Reality hits home as Argentina come up second best against France

It was painful and tense and for a few minutes, the Selección dared to dream. But in the end, a superior France side illustrated the collective difference between their team and the Albiceleste.

It was painful, agonising, tense, perhaps even unfortunate. But it was also football justice being served.

Argentina gave absolutely everything on Saturday against but it was not enough; Lionel Messi and co. were beaten by a team that were superior across the board and France deserved to advance into the World Cup quarter-finals after a gripping 4-3 victory in Kazan.

While Argentina's runaway train ride through Russia has been pored and analysed across the world, Didier Deschamps' team cruised into the knockout stages almost unnoticed. That low profile is a virtue.

What Les Bleus lacked in cavalier attacking spirit and drama in the group stage, they made up for with intense organisation and an all-round talent that places the nation among the very best in the world. Those are precisely the virtues that Argentina have lacked in four chaotic years since battling to the final in Brazil – and despite the tight scoreline, those differences were all too clear to see.
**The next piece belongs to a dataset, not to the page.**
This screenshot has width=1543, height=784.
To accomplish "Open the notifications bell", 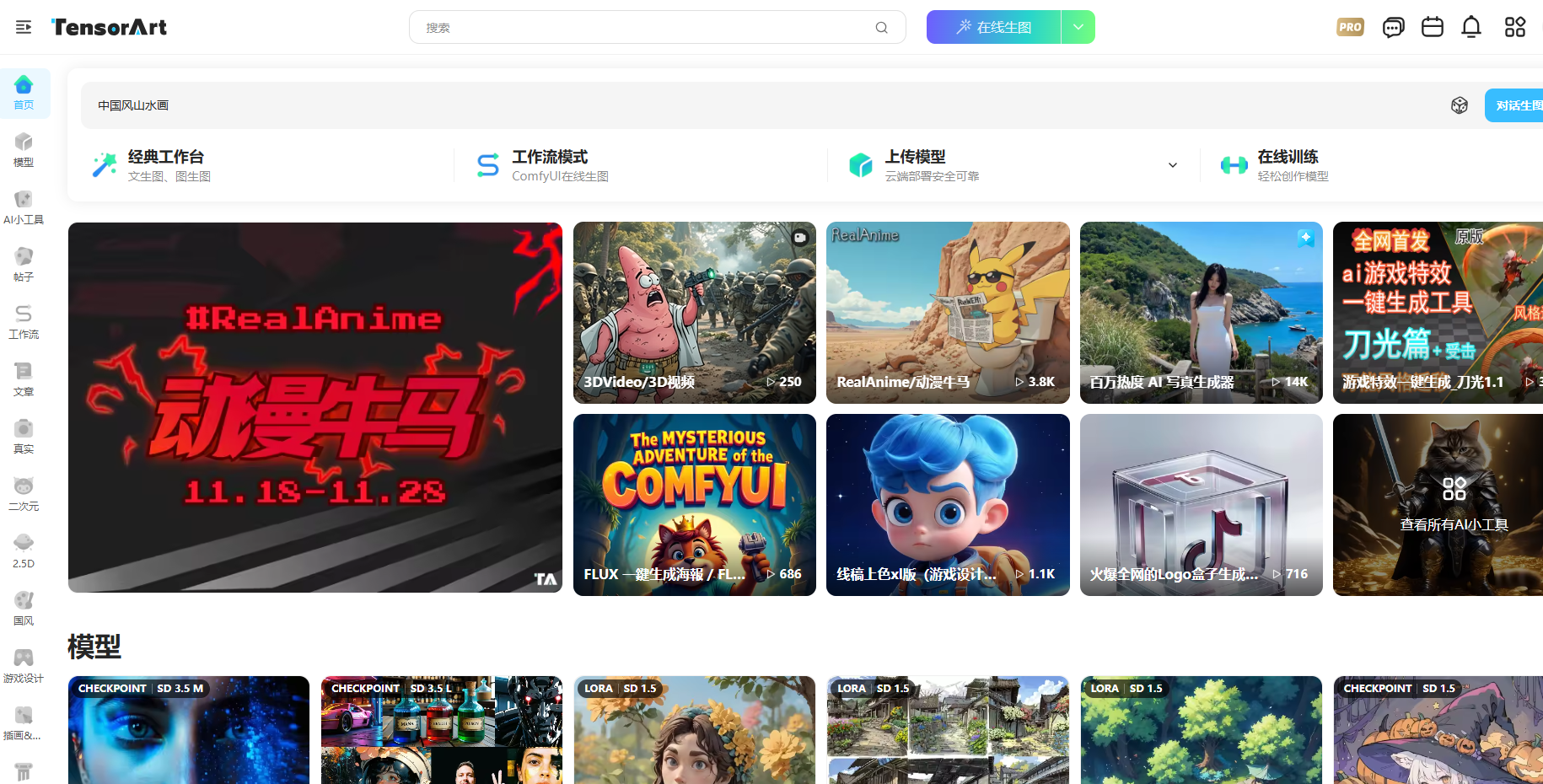I will 1470,27.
On a day that the Albiceleste absolutely had to avoid making the individual errors that have cost the side so dear these past two weeks, a pair of gross mistakes immediately had their backs against the ropes.

Ever Banega's botched control left the pitch open for the brilliant Kylian Mbappé, who left the Argentina defence in the dust with an incredible sprint that was only checked by the clumsiest of challenges from Tuesday's hero Marcos Rojo. The penalty decision was inevitable and – having rattled the bar with a free-kick just moments earlier – Antoine Griezmann sent Franco Armani the wrong way to put France in the ascendancy.
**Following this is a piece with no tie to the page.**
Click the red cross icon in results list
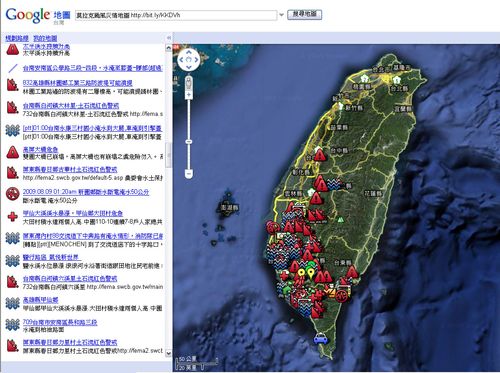The height and width of the screenshot is (373, 500). [12, 217]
Jorge Sampaoli's latest tactical innovation appeared unable to fight back against a supreme defensive effort in the first half. Messi, ostensibly on the pitch as a 'false nine,' appeared more often out on the wing near the halfway line, building passages of play that too often ended at the feet of a France defender or with the ball spiralling harmlessly out of action.

Devoid of collective coherency once more, the only way through seemed to be a moment of individual inspiration, and so it proved; Ángel Di María levelled the game with a brilliant curling finish from outside the area just before half-time and the Albiceleste's abundant support in Kazan were sent into ecstasy when a Messi snapshot deflected kindly off Gabriel Mercado and past the flailing Hugo Lloris. For a few minutes, the Selección dared to dream.

Reality, however, soon hit back. A slow, lumbering Argentina backline was exposed time and again by the incursions of Lucas Hernández down the left, and the full-back eventually connected with the excellent Benjamin Pavard, who slammed home a volley to level up the game.

Even at 2-2 the Albiceleste had time to slow down the game and regroup, but those all-too fragile egos and defensive failings would not allow even that brief grace period. Running riot against a flat-footed backline that was manna from heaven, Mbappé swooped to hit twice in quick succession and effectively put the game out of reach, despite a late hit from substitute Sergio Agüero that at least guaranteed a lively few minutes before the final whistle sounded.

There were tears aplenty from Argentina's stars, espeicially from Javier Mascherano, who announced his retirement immediately after the match. The players' had given their all. But the inescapable conclusion is that their all, when unaccompanied by fluent collective play and with Messi suffering under the burden of carrying an entire team, was never going to be enough.

Logic dictated a France victory against a dishevelled Argentina side that never really clicked in Russia; and while it was thrilling to the end, the result reflected the very different realities of one squad that has everything it takes to gun for the World Cup title and another that objectively were lucky to make the last 16 at all.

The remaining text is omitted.